50.50

The unhappy marriage of religion and politics

Subtle and overt forms of resistance notwithstanding, it is clear that women’s rights advocates need to be vigilant when those who claim to have “divine truth” behind them start asserting their vision of “the good society” from positions of power and authority.
Anne Jenichen Shahra Razavi
30 November 2010

The past three decades have witnessed the rising political prominence of religious actors and movements. While religious attachments and practices may have weakened in some countries (most notably in Western Europe), they seem to have persisted if not intensified on a worldwide basis. Religious arguments continue to be actively invoked in politics across a wide range of countries. This alleged ‘de-privatisation’ of religion has raised fundamental questions about earlier predictions of sweeping secularisation as the inevitable companion to development.

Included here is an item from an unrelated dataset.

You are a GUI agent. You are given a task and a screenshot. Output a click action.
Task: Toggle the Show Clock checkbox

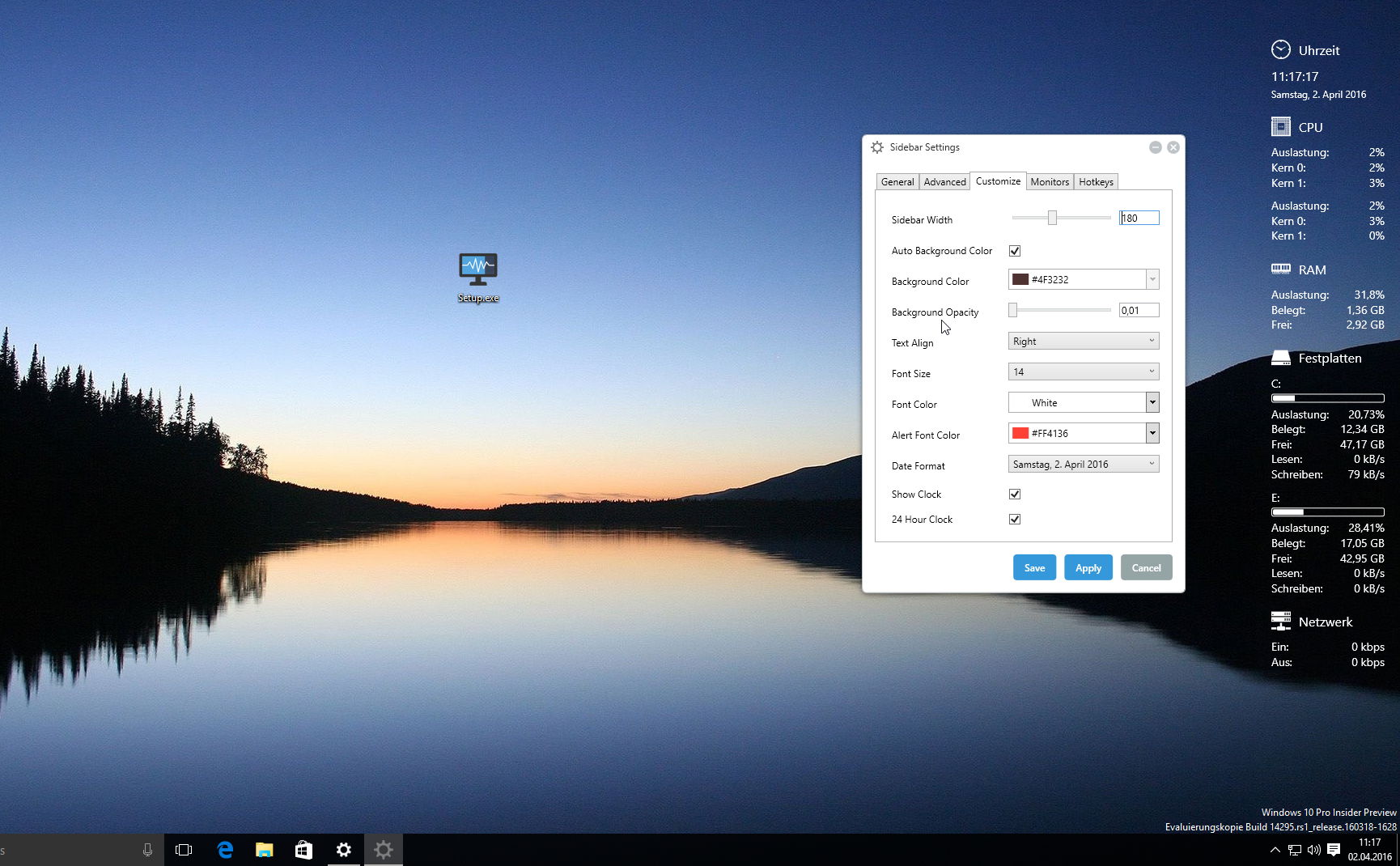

The assertiveness of public religion has coincided with a number of other transformations. The rise to hegemony of a highly contested economic model (neo-liberalism) introduced in the mid-1970s under conditions of stabilization and structural adjustment. A second development has been the greater emphasis on democracy and rights in the post-Cold War era, which has given more prominence to human rights, including women’s rights as well as religious liberties. In much of the world, however, advances in political and legal rights have not been matched by improvements in social justice, as income inequalities both within and between countries have increased. Some argue that the failed promises of the modern, secular state to deliver democracy and development have prompted the search for alternative discourses of power and authenticity in many regions, to challenge the dominant Western agenda. In addition to widespread discontent with the social fall-out of neo-liberal policies, the role of transnational networks of finance and the proliferation of diaspora communities over the past three decades have also contributed to the growing influence of religious actors and movements in many contexts.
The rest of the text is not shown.